Surface plasmon resonance.

Surface plasmon resonance biosensor binding experiments were performed using the Reichert 4-SPR. A nitrilotriacetic acid (NTA) sensor chip was conditioned with 40 mM NiSO₄ at a flow rate of 25 μL/min for 3 min. Cross-linked 6×-His-CA hexamers (WT and mutant variants: Q67H, N74D, and Q67H/N74D) were immobilized on the NTA sensor chip via their C-terminal His-tags. The running buffer contained 0.01 M HEPES (pH 7.4), 0.15 M NaCl, 0.05% vol/vol Surfactant P20, and 5% DMSO. LEN was prepared by serially diluting the compound in 100% DMSO and then by adding running buffer (without DMSO) to reach a final DMSO concentration of 5% and the indicated concentrations of LEN and KFA-012. The sensor chip was regenerated with 350 mM EDTA and 50 mM NaOH. For each interaction, background binding and drift were subtracted via a NTA reference surface. Data were analyzed using Scrubber 2.0 and fit with a simple kinetic model with a term for mass transport.

Statistical analysis.

The two-tailed P values were generated via unpaired t tests from mean, SD and N values using the GraphPad Calculator.

X-ray crystallography.

Apo crystals of mutant variants (Q67H, N74D, and Q67H/N74D) of CA hexamer, co-crystals of mutant variants (Q67H, N74D, and Q67H/N74D) of CA hexamer with LEN, and co-crystals of the CA(WT) hexamer with KFA-012 were grown via hanging drop vapor diffusion at 4°C with an equal volume of crystallization buffer. The crystallization buffers contained 1.5 to 12% PEG3350, 0.050 to 0.425 M NaI, 0.1 M sodium cacodylate (pH 6.5), and 6% glycerol. The crystals were hexagonal rods and appeared within 2 weeks. The cryogenic solutions for the crystals consisted of crystallization buffer with additional PEG3350 and glycerol to reach either 12 and 24%, respectively, or 20 and 10%, respectively. Crystals were flash cooled in liquid nitrogen. The data were collected at the Advanced Light Source, Beamline 4.2.2 (Macromolecular Crystallography; MBC) at 100 K and at a wavelength of 1.00003 Å. The data were processed and scaled using XDS (16). PHASER (17) from the PHENIX suite (18) was used to perform molecular replacement, using PDB 6VKV as a search model.
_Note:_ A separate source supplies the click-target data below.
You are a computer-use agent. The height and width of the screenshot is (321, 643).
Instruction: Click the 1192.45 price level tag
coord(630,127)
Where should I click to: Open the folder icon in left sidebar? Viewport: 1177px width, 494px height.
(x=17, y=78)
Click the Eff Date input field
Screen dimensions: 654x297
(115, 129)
The structures were refined using repeated cycles of model building and refinement via COOT (19) and phenix.refine (18), respectively. TLS Motion Determination (TLSMD) was utilized to analyze the flexibility of the structures. This analysis provided the TLS parameters in phenix.refine that assisted in refining the structures for the anisotropic displacements (18). Ligands were individually oriented into the structures based on the F_o-F_c omit map density at 3 σ and were then refined with phenix.refine to ensure that they fit the 2F_o-F_c density at 1 σ (18). Water molecules were originally added through the Find Water COOT program, but each water was then evaluated individually to ensure that it fit the 2F_o-F_c density at 1σ (20). Molprobity was used to assess the final model of each structure and ensure its quality (21). The coordinates are deposited in the Protein Data Bank under accession codes 7RAR, 7RMM, 7RHM, 7RHN, 7RJ4, 7RJ2, and 7RMJ. The data collection and refinement statistics are given in Tables S1 and S2.

Data availability.

All data are available in the manuscript or in the supplemental material. The crystal structures are deposited into the PDB under the accession numbers 7RAR, 7RMM, 7RHM, 7RHN, 7RJ4, 7RJ2, and 7RMJ.